**Task prompt**
Set down exactly, with nothing added, the lines from the one containing "Task: Click the Download" through the end of the entries.

**Recorded data**
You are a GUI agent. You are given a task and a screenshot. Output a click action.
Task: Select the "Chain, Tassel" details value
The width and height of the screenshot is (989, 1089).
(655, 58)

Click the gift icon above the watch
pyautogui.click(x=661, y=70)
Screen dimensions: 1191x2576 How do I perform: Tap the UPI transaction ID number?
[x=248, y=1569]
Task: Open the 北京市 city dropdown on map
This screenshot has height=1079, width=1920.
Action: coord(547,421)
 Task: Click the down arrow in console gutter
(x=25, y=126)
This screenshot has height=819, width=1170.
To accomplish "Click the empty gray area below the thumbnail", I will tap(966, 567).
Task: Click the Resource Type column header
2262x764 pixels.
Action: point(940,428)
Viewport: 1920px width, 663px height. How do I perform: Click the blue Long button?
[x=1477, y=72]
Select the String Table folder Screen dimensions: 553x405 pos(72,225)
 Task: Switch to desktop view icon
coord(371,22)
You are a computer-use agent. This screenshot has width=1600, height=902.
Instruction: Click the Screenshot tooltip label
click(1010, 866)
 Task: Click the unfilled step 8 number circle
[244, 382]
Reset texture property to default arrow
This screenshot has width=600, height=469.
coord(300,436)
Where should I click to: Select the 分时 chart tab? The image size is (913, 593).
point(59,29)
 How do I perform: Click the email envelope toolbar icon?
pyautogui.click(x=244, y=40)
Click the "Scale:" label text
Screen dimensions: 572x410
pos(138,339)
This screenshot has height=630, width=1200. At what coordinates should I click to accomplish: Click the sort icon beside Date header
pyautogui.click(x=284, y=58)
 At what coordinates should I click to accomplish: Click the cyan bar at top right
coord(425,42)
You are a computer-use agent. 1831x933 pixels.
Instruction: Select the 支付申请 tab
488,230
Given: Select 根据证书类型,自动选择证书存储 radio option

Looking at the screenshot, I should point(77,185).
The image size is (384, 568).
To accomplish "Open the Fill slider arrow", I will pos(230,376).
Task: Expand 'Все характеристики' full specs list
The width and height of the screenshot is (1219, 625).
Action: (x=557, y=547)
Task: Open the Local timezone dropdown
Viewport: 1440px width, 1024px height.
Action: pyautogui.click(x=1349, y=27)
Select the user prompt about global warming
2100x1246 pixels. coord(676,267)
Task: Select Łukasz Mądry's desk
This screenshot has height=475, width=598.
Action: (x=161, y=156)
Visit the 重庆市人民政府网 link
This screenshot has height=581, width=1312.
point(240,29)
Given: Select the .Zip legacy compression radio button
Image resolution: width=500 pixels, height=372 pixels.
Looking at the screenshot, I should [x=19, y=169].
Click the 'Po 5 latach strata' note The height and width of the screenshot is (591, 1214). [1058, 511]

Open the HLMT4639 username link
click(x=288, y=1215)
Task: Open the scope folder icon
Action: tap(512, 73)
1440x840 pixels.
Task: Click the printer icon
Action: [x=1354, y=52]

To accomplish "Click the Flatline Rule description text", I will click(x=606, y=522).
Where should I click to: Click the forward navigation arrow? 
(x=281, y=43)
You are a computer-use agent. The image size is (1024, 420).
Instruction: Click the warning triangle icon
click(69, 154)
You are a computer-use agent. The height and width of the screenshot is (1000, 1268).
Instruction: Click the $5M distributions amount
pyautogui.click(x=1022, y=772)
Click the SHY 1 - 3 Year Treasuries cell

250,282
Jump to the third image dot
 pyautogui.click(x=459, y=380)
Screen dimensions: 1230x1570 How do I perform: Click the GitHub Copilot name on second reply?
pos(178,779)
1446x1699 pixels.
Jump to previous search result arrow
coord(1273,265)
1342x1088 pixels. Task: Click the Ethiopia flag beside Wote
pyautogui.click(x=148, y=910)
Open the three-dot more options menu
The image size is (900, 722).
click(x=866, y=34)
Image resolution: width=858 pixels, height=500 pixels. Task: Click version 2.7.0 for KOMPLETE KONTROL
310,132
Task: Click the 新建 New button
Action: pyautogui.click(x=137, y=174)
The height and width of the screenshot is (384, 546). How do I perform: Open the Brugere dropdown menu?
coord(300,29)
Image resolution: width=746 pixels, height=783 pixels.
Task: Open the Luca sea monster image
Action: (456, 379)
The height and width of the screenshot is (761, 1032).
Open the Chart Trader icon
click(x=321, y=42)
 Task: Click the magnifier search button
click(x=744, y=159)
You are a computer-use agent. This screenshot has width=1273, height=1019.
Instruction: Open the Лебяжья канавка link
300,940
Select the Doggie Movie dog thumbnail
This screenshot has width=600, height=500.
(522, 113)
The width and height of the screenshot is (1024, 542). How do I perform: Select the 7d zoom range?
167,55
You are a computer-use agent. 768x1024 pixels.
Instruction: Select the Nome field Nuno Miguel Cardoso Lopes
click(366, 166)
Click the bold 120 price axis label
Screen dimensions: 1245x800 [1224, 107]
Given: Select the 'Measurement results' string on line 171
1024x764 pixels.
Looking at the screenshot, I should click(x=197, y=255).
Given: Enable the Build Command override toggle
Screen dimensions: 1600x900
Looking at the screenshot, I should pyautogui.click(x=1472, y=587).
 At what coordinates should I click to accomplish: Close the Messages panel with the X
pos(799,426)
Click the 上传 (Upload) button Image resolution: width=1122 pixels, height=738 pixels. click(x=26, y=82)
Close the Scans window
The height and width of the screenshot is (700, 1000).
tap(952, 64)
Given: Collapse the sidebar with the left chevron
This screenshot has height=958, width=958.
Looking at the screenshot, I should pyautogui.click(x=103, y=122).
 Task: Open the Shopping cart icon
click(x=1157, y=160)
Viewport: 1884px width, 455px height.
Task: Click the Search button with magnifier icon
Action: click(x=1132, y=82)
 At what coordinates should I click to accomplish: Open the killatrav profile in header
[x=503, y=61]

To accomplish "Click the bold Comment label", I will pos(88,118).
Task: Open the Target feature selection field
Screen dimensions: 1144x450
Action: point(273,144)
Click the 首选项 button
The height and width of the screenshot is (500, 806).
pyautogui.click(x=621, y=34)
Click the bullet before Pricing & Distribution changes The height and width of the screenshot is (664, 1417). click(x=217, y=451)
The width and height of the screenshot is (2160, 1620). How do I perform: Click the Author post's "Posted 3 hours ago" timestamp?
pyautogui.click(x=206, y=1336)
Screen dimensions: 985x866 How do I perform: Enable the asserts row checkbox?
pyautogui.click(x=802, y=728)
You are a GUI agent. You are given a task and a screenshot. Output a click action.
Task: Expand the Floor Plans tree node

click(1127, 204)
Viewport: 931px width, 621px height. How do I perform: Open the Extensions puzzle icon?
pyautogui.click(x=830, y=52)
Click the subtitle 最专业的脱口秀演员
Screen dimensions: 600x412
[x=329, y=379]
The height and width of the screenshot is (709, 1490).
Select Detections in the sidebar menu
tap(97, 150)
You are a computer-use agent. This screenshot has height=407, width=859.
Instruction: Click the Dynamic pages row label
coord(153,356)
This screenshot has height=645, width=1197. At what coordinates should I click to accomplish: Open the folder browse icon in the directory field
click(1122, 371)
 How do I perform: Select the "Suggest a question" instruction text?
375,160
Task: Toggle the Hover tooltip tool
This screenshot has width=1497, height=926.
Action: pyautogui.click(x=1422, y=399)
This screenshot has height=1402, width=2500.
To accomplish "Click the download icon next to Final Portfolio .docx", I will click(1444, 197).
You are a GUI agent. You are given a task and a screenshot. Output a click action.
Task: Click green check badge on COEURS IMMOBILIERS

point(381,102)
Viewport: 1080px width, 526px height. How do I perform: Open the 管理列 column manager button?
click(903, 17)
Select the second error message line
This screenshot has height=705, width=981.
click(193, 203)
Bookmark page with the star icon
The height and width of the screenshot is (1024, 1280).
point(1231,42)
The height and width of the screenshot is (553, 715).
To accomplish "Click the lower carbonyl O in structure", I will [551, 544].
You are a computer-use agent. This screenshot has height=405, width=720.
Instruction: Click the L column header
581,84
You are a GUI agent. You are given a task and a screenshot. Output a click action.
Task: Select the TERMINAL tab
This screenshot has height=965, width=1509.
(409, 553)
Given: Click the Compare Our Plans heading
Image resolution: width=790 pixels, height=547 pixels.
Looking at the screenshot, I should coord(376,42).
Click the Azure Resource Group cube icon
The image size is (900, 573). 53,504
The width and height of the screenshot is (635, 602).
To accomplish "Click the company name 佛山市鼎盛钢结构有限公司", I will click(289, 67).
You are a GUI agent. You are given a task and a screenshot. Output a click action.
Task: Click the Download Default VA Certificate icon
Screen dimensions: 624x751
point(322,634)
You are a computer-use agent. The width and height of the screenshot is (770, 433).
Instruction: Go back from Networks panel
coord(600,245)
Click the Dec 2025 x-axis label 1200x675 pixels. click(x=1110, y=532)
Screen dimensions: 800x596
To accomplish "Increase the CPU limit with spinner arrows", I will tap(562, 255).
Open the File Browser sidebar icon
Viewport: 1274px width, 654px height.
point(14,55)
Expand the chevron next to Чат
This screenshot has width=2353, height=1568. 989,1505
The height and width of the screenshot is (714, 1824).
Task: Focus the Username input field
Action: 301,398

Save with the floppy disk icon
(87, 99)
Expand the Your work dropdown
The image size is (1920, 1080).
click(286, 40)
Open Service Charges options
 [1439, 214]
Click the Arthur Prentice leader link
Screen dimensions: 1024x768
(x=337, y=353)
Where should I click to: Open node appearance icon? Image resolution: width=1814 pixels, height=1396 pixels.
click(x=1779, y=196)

**Result of the exercise**
Task: Click the Download Default VA Certificate icon
Screen dimensions: 624x751
point(322,634)
You are a computer-use agent. The width and height of the screenshot is (770, 433).
Instruction: Go back from Networks panel
coord(600,245)
Click the Dec 2025 x-axis label 1200x675 pixels. click(x=1110, y=532)
Screen dimensions: 800x596
To accomplish "Increase the CPU limit with spinner arrows", I will tap(562, 255).
Open the File Browser sidebar icon
Viewport: 1274px width, 654px height.
point(14,55)
Expand the chevron next to Чат
This screenshot has width=2353, height=1568. 989,1505
The height and width of the screenshot is (714, 1824).
Task: Focus the Username input field
Action: 301,398

Save with the floppy disk icon
(87, 99)
Expand the Your work dropdown
The image size is (1920, 1080).
click(286, 40)
Open Service Charges options
 [1439, 214]
Click the Arthur Prentice leader link
Screen dimensions: 1024x768
(x=337, y=353)
Where should I click to: Open node appearance icon? Image resolution: width=1814 pixels, height=1396 pixels.
click(x=1779, y=196)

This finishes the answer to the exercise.